Traducido del sitio Deva - Maria:
Según una de las tradiciones, el ícono de la Virgen de Vilna, del tipo "HODIGITRIA" (la que guía), fue pintado por el evangelista Lucas. Desde Palestina, el ícono llegó a Tsargrád (Constantinopla). Posteriormente, el emperador griego se la envió al rey de Galitzia y de la Rus Roja. Tras la caída del principado de Galitzia, el ícono de la Virgen pasó a ser propiedad del príncipe de Moscú. Según otra tradición, este ícono fue traído a Moscú por la princesa Sofía, quien se casó con Juan III.
En 1495, el Gran Príncipe de Moscú, Juan III, bendijo con el ícono a su hija Elena, quien se casaba con el príncipe lituano Alejandro.

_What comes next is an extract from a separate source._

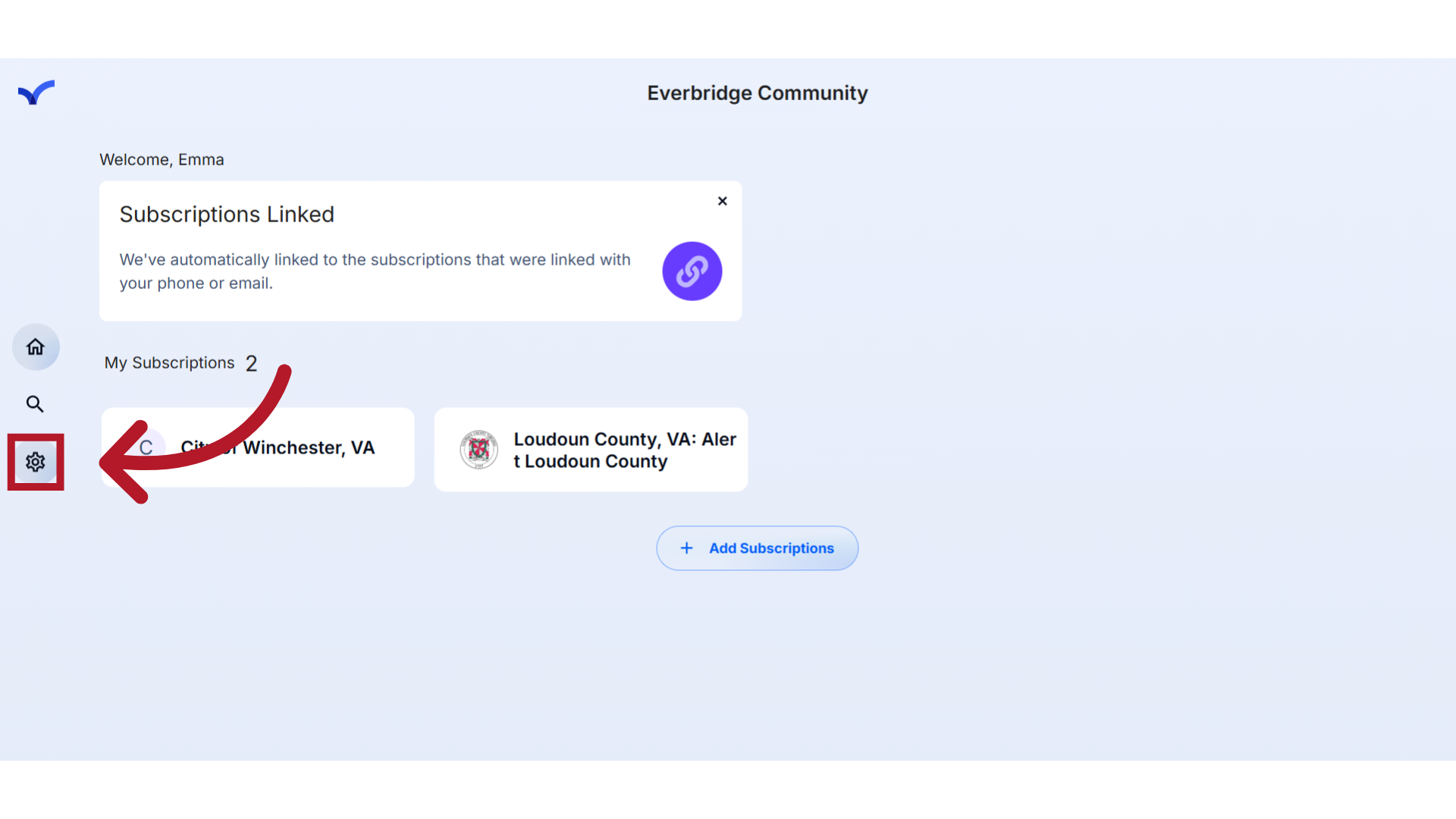The height and width of the screenshot is (819, 1456).
Task: Add Subscriptions button label
Action: [x=771, y=548]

El ícono fue trasladado a la capital de Lituania, Vilna (la actual Vilnius), donde recibió su nombre: el de Vilna.
Cuando Elena falleció, el santo ícono de la Madre de Dios fue colocado en la Catedral de la Purificación, sobre su tumba. Cuando se rompió el vínculo familiar entre las cortes de Moscú y Lituania, el zar Iván Vasílievich el Terrible intentó recuperar este ícono milagroso para Moscú y le ofreció al rey Segismundo 50 prisioneros lituanos de alto rango a cambio, pero el rey se opuso rotundamente, ya que todo el clero, tanto ortodoxo como uniat, no quería privarse de este tesoro.

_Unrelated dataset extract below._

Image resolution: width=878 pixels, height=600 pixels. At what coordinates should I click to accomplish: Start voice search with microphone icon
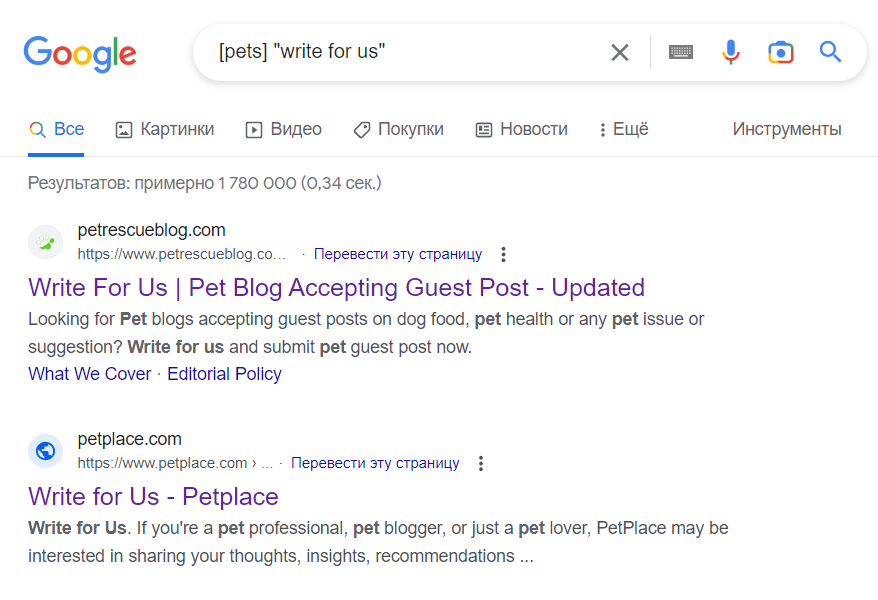pyautogui.click(x=731, y=52)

En la catedral de la Purificación, el ícono de la Madre de Dios de Vilna permaneció hasta mediados del siglo XVIII, y luego fue trasladado junto con la metrópolis al monasterio de la Santísima Trinidad, que en ese entonces estaba a disposición de los católicos. La catedral de la Purificación, por su parte, fue entregada a los uniatas. No fue sino hasta 1839 que el Monasterio de la Santísima Trinidad, junto con el ícono de Vilna, fue devuelto a los ortodoxos. A partir de ese momento, la imagen de la Virgen de Vilna sustituyó en el monasterio al ícono perdido de Ostrobramskaya.
Durante la Primera Guerra Mundial, ante la amenaza de ocupación de Lituania por las tropas alemanas, el arzobispo de Vilna y Lituania, Tikhon (futuro patriarca de Rusia), autorizó la evacuación a Rusia de todos los relicarios ortodoxos, incluido el icono de Vilna. La imagen milagrosa fue trasladada al Monasterio Donskoy de Moscú. Posteriormente, el ícono desapareció y se desconoce su paradero.